## [WORK TASK]
Return, from the data that follows, each line that holds the word "Note".

## [DATA SUPPLIED]

[Start of section]

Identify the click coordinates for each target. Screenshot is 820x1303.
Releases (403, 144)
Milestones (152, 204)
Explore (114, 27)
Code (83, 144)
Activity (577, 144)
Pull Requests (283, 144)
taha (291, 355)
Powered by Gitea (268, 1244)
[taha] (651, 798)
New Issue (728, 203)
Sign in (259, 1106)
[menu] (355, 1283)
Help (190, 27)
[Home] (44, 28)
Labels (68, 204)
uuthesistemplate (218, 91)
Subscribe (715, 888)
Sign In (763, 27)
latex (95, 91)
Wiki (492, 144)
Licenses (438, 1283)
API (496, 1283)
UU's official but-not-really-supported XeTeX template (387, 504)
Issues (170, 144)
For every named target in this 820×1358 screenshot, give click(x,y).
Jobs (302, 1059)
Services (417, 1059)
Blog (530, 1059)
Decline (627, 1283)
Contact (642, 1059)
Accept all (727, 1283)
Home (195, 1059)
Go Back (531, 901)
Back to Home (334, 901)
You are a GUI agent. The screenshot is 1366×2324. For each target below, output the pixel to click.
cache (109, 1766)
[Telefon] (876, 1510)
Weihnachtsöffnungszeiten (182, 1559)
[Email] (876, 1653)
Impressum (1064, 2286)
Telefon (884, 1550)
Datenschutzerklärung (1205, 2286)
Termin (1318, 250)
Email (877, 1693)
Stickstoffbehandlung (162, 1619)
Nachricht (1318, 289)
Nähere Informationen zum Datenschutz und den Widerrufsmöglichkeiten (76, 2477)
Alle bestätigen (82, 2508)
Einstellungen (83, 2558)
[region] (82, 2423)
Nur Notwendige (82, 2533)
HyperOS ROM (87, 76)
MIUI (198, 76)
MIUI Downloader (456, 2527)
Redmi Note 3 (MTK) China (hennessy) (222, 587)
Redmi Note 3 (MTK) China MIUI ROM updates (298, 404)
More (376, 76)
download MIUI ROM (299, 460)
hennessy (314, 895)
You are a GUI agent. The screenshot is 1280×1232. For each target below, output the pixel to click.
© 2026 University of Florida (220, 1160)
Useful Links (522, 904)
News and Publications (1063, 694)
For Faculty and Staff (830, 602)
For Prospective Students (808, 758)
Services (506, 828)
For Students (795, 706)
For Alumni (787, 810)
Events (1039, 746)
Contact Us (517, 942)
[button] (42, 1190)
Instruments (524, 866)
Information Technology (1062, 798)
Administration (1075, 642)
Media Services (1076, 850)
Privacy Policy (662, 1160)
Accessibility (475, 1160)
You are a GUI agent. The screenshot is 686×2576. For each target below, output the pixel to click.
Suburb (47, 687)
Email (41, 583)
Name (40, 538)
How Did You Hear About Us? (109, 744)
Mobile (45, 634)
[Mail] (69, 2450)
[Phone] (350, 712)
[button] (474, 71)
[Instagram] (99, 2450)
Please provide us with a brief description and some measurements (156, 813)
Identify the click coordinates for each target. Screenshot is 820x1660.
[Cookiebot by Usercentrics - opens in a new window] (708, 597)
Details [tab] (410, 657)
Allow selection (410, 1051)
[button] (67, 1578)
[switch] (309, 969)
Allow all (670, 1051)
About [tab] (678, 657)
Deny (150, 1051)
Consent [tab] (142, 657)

[End of section]

## [RESPONSE FOR THIS EXERCISE]
Redmi Note 3 (MTK) China (hennessy) (222, 587)
Redmi Note 3 (MTK) China MIUI ROM updates (298, 404)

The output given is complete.